### Dataset records ###
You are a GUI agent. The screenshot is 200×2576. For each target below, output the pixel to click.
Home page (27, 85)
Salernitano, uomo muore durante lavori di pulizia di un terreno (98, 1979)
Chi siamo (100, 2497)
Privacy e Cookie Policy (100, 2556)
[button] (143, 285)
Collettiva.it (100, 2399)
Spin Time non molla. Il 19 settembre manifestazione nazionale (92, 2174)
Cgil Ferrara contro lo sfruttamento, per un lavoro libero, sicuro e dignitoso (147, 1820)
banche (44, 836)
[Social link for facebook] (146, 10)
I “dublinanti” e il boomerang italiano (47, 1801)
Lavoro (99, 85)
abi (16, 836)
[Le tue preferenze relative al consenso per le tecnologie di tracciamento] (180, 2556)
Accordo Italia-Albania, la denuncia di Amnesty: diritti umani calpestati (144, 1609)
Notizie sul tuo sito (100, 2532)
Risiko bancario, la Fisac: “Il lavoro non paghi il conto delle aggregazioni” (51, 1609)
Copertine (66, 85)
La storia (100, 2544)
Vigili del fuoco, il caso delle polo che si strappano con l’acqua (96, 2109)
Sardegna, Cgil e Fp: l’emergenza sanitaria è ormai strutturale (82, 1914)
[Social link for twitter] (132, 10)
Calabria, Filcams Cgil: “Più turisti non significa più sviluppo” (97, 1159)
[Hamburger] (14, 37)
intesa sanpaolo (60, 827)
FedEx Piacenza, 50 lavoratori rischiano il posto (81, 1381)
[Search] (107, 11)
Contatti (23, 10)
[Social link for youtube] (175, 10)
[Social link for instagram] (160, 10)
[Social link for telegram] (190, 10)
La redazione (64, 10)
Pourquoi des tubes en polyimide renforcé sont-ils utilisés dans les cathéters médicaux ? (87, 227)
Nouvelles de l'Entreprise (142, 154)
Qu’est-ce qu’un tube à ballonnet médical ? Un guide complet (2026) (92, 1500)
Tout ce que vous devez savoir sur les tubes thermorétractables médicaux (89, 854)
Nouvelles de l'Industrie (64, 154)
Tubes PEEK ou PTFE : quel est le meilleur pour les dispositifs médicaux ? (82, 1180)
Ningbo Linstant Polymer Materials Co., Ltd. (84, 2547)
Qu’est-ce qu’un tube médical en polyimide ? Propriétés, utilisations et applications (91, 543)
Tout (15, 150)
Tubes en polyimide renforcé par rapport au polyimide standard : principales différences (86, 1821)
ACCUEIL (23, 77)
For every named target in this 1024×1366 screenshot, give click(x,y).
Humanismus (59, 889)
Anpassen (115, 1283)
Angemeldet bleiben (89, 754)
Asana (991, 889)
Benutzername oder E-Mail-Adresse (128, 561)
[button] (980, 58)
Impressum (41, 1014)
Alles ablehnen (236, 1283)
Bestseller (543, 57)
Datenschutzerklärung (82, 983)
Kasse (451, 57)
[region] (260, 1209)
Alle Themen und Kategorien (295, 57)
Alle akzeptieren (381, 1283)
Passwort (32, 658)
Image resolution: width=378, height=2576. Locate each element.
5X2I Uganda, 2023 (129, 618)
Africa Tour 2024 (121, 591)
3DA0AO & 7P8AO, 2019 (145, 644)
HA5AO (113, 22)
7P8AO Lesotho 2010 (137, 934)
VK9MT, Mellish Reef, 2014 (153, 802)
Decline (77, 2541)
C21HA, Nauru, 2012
###
- [Goal of the exercise]: All records are to be written out exactly.

- [Exercise answer]:
You are a GUI agent. The screenshot is 200×2576. For each target below, output the pixel to click.
Home page (27, 85)
Salernitano, uomo muore durante lavori di pulizia di un terreno (98, 1979)
Chi siamo (100, 2497)
Privacy e Cookie Policy (100, 2556)
[button] (143, 285)
Collettiva.it (100, 2399)
Spin Time non molla. Il 19 settembre manifestazione nazionale (92, 2174)
Cgil Ferrara contro lo sfruttamento, per un lavoro libero, sicuro e dignitoso (147, 1820)
banche (44, 836)
[Social link for facebook] (146, 10)
I “dublinanti” e il boomerang italiano (47, 1801)
Lavoro (99, 85)
abi (16, 836)
[Le tue preferenze relative al consenso per le tecnologie di tracciamento] (180, 2556)
Accordo Italia-Albania, la denuncia di Amnesty: diritti umani calpestati (144, 1609)
Notizie sul tuo sito (100, 2532)
Risiko bancario, la Fisac: “Il lavoro non paghi il conto delle aggregazioni” (51, 1609)
Copertine (66, 85)
La storia (100, 2544)
Vigili del fuoco, il caso delle polo che si strappano con l’acqua (96, 2109)
Sardegna, Cgil e Fp: l’emergenza sanitaria è ormai strutturale (82, 1914)
[Social link for twitter] (132, 10)
Calabria, Filcams Cgil: “Più turisti non significa più sviluppo” (97, 1159)
[Hamburger] (14, 37)
intesa sanpaolo (60, 827)
FedEx Piacenza, 50 lavoratori rischiano il posto (81, 1381)
[Search] (107, 11)
Contatti (23, 10)
[Social link for youtube] (175, 10)
[Social link for instagram] (160, 10)
[Social link for telegram] (190, 10)
La redazione (64, 10)
Pourquoi des tubes en polyimide renforcé sont-ils utilisés dans les cathéters médicaux ? (87, 227)
Nouvelles de l'Entreprise (142, 154)
Qu’est-ce qu’un tube à ballonnet médical ? Un guide complet (2026) (92, 1500)
Tout ce que vous devez savoir sur les tubes thermorétractables médicaux (89, 854)
Nouvelles de l'Industrie (64, 154)
Tubes PEEK ou PTFE : quel est le meilleur pour les dispositifs médicaux ? (82, 1180)
Ningbo Linstant Polymer Materials Co., Ltd. (84, 2547)
Qu’est-ce qu’un tube médical en polyimide ? Propriétés, utilisations et applications (91, 543)
Tout (15, 150)
Tubes en polyimide renforcé par rapport au polyimide standard : principales différences (86, 1821)
ACCUEIL (23, 77)
For every named target in this 1024×1366 screenshot, give click(x,y).
Humanismus (59, 889)
Anpassen (115, 1283)
Angemeldet bleiben (89, 754)
Asana (991, 889)
Benutzername oder E-Mail-Adresse (128, 561)
[button] (980, 58)
Impressum (41, 1014)
Alles ablehnen (236, 1283)
Bestseller (543, 57)
Datenschutzerklärung (82, 983)
Kasse (451, 57)
[region] (260, 1209)
Alle Themen und Kategorien (295, 57)
Alle akzeptieren (381, 1283)
Passwort (32, 658)
Image resolution: width=378, height=2576. Locate each element.
5X2I Uganda, 2023 (129, 618)
Africa Tour 2024 (121, 591)
3DA0AO & 7P8AO, 2019 (145, 644)
HA5AO (113, 22)
7P8AO Lesotho 2010 (137, 934)
VK9MT, Mellish Reef, 2014 (153, 802)
Decline (77, 2541)
C21HA, Nauru, 2012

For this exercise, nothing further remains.